L’ASSAINISSEMENT : UNE URGENCE SANITAIRE ET ENVIRONNEMENTALE

L’ASSAINISSEMENT : UNE URGENCE SANITAIRE ET ENVIRONNEMENTALE
Déborah Mbuyi
16 octobre 2025

Kinshasa fait face à une grave crise des déchets, avec plus de 15.000 tonnes produites chaque jour et 95 % mal gérées. Le Forum Économique sur l’Assainissement Durable (FEAD 2025), prévu du 28 au 30 octobre, vise à transformer ce défi en opportunité économique. Il promeut la valorisation des déchets, la formalisation des collecteurs et la création d’emplois verts pour bâtir une ville propre, résiliente et durable.

Kinshasa, mégapole en pleine expansion, fait face à une urgence silencieuse : celle de la gestion de ses déchets. Chaque jour, plus de 15.000 tonnes de déchets municipaux solides sont générées, soit près de 5 millions de tonnes par an. Pourtant, 95 % de ces déchets sont encore jetés dans la nature, dans les rivières ou brûlés à ciel ouvert. Ce constat alarmant entraîne une pollution extrême de l’air et de l’eau, des inondations récurrentes, la résurgence de maladies comme le choléra ou la typhoïde, et des pertes économiques considérables.

C’est dans ce contexte que se tiendra, du 28 au 30 octobre 2025, au Hilton Hôtel de Kinshasa, le Forum Économique sur l’Assainissement Durable (FEAD 2025). Cette rencontre inédite réunira décideurs, entreprises, investisseurs et jeunes innovateurs autour d’une ambition commune : faire de la salubrité publique un véritable moteur de croissance inclusive et de fierté kinoise.

Le forum entend démontrer que derrière la crise se cache un potentiel économique immense. La session 4, consacrée aux filières économiques de l’assainissement, mettra en lumière la valeur que représentent les déchets, depuis la collecte jusqu’à la valorisation, en passant par le tri et la digitalisation des flux financiers. Ces étapes constituent autant de leviers d’emplois verts, d’investissements et de résilience urbaine.

Mais le défi ne se limite pas aux ordures solides. Chaque année, Kinshasa rejette plus de 2,4 millions de tonnes d’eaux usées et de boues fécales sans traitement : zéro station d’épuration, à peine 3 % des ménages raccordés à un réseau d’égouts, et des vidanges sauvages qui polluent les rivières. Dans ce domaine, la session 7 explorera l’économie de la gestion durable des déchets liquides et montrera comment la valorisation des boues fécales et eaux usées peut produire du biogaz, du compost et prévenir les inondations grâce à des stations décentralisées (DEWATS) et à une filière de vidange mécanisée.
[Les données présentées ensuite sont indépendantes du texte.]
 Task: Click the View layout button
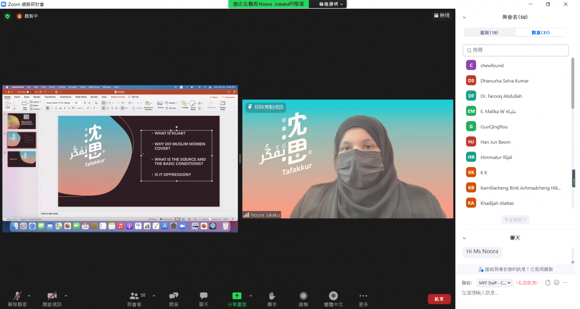[442, 15]
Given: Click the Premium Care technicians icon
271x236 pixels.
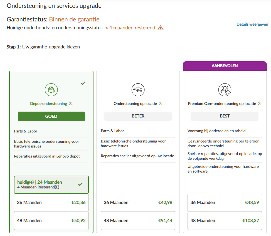Looking at the screenshot, I should [x=225, y=90].
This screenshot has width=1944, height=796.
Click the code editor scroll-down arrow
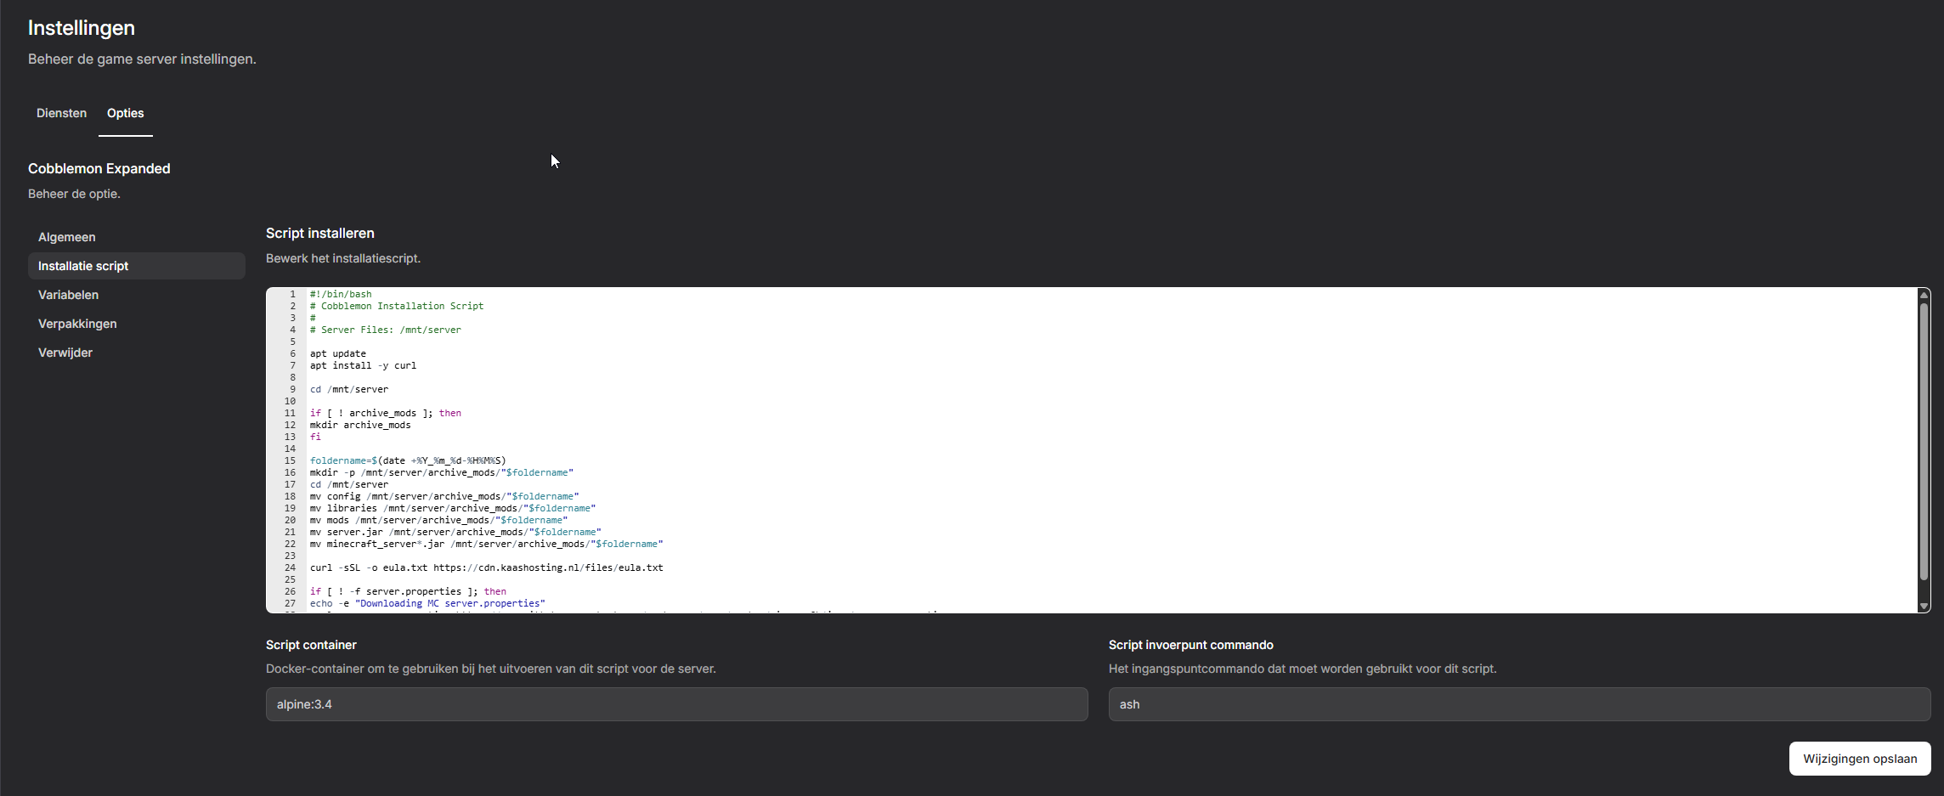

Sur le plan économique, la capitale dépense sans le savoir plus de 300 millions USD par an dans une gestion informelle des déchets, dominée à 85 % par des collecteurs non structurés. Pourtant, le budget requis pour une gestion efficace est estimé à 17 millions USD par mois, soit près de la moitié des revenus générés par cette collecte informelle. Le forum abordera cette problématique à travers la session 11, dédiée aux partenariats et financements de l’assainissement. Celle-ci proposera un cadre innovant fondé sur les crédits carbone, la responsabilité élargie des producteurs et les contrats d’offtake, pour faire de l’assainissement un secteur rentable, sécurisé et créateur d’emplois verts.

Dans le même esprit, le FEAD 2025 entend amorcer la formalisation de la filière. Aujourd’hui, plus de 85 % des collecteurs à Kinshasa opèrent dans l’informel. Le forum défendra la création de coopératives locales agréées, intégrées aux systèmes municipaux, et dotées d’un accès à des microfinancements, à des équipements et à des mutuelles. L’objectif : professionnaliser la collecte, renforcer la gouvernance et bâtir une économie circulaire locale.

Au-delà de la propreté, c’est une véritable transition écologique qui s’annonce. Les déchets représentent 23 % des émissions de gaz à effet de serre en RDC, soit 164,8 millions de tonnes de CO₂e par an — davantage que 117 pays industrialisés. En plaçant l’assainissement au cœur de la lutte climatique urbaine, le forum veut inverser cette trajectoire et transformer une menace en opportunité.

À travers la gouvernance renforcée, la valorisation énergétique et la mobilisation de financements verts, le FEAD 2025 ambitionne de faire de Kinshasa un modèle de ville propre, verte et résiliente. Transformer les déchets en richesses : tel est le pari audacieux d’un forum qui promet d’inscrire la capitale congolaise dans une nouvelle ère de développement durable, au profit de l’homme et de la planète.